Emma Summerton Has "Landed"
Looking through the photographer's private stash of Polaroids ahead of her debut solo show at the Christophe Guy Galerie in Zurich.
"Awake Asleep AC," 2008 Courtesy Emma Summerton
It all began with a pair of shoes for the photographer Emma Summerton. A pair of Terry de Havilland shoes that she found at Camden, to be exact. Fresh out of school, and living in London after finishing her degree in Australia, Summerton had begun taking self-portraits with a Polaroid as a way to keep the creative experiments she was doing in college going. "I sent the pictures to Terry because I wanted more shoes to shoot," Summerton tells GARAGE. It worked, and soon after, de Havilland commissioned Summerton to shoot a lookbook. "I thought, maybe I'll get a shoe campaign, maybe I'll get some work out of this, because it's hard when you're starting out, but I never did," she says laughing. Although that's not entirely true, the lookbook caught the eyes of the editors at Dazed, who commissioned a series of self-portraits for the magazine, the rest, as they say, is history. In the two decades since, Summerton has become one of the most in-demand fashion photographers. Her images are instantly recognizable for possessing an ineffable feeling of fantasy, though they are rooted visually in reality. Like looking in a mirror that is ever so slightly distorted, but the vision looking back at you is the one you'd rather be. The ideal self you didn't know you could be.
Now, she is revisiting those early Polaroids for the first solo show of her work at the Christophe Guye Galerie in Zurich, which runs until November 23rd. Alongside her well-known portraits with the shoes, the show features many of Summerton's private Polaroids, like "visual love letter" she would share with her partner at the time, also a photographer. Looking back through this work ("some of it's pretty raw and racy and naked") has not been without its surprises. "I've learned that I've grown up a lot since I took the pictures," Summerton says laughing, "and that I'm still quite shy!"
"I want to get over myself, but this is who I am. At the end of the day, I'm actually not an extrovert even though I'm having an exhibition that's a bunch of self-portraits." She adds, "I think some of them are funny, I don't take myself that seriously. It's kind of got a lightness, a sexiness, a fun-ness, and I think that's one of the things I love about them, actually." Of course, those are the things we love about Summerton's work too. She sat down with GARAGE to talk through some of the finer details of her show, and that time she hung out with a bunch of Druids during a solstice.
When did you first become interested in photography?
I've thought about this a lot over the years. Growing up, my family was really into—not so much photography as an art—but image-making.
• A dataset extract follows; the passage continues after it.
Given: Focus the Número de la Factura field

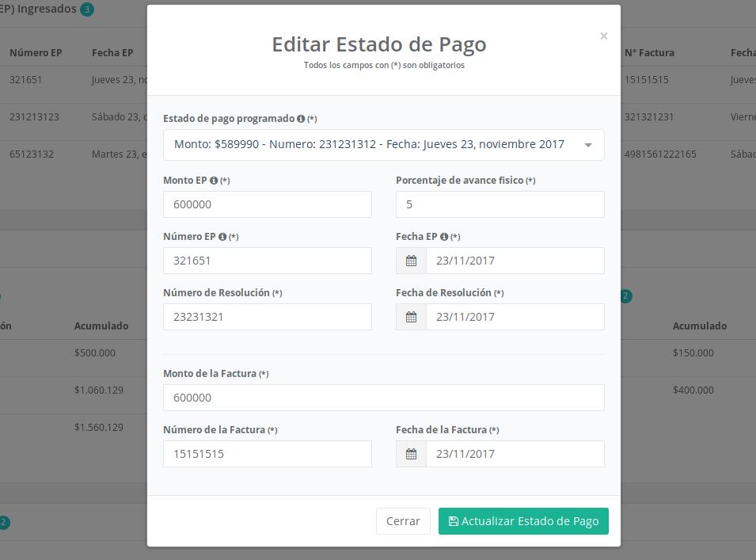Looking at the screenshot, I should click(268, 454).
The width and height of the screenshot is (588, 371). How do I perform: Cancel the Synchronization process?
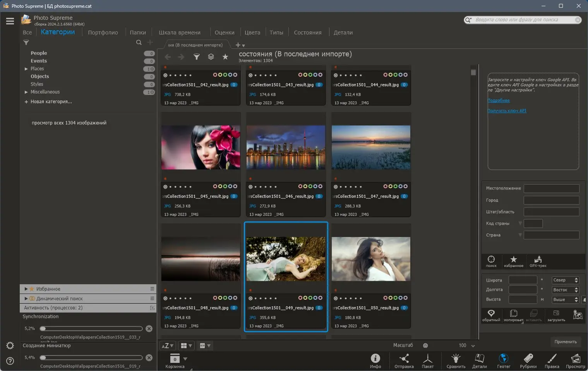click(x=149, y=328)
My grandfather took Super 8 and slides of us growing up, and then we'd have nights at their house where we'd set up the projector and he'd talk us through the pictures. Just the way they evoked memories and brought us together in conversations about things that happened before we were born, it was kind of beautiful and I think that's where my romanticism with image making came from. But then [I went] to art school, and I wanted to paint really, but I just ended up falling in love with photography.
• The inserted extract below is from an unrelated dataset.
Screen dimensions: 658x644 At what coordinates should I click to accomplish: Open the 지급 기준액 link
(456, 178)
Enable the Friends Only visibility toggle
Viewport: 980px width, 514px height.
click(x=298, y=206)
Do you ever paint, just as a thing you do for yourself?
I just started to paint. I just had a story out in German Vogue a couple months ago now, where I painted over photos, so I've started mixing the two together. It's actually so good for my brain to do that, and it makes me think about photography differently.
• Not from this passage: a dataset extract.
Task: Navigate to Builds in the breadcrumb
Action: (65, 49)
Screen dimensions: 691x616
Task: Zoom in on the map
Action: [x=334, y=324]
Was your first camera a Polaroid?
No, it was probably like a Kodak snappy camera. Growing up I had tons of cameras—I mean, it was the '70s and '80s, we were taking pictures of everything. But, I think the first camera I had when I became an art student, I actually found on the front fence of an apartment that I lived in, in a camera bag with a tin of weed and no ID or anything. I had no money, so for me it was like, "Oh my God, here's my camera. And I can get really stoned and play with it." I still have it. (laughs)
What do you like working the most with Polaroid?
When I started doing this project, it just happened that I was in Miami—when was it?—it was 1999, that’s when I took the first pictures that are part of this project. I was there with my ex and we were location scouting, and we had a Polaroid camera to do it with.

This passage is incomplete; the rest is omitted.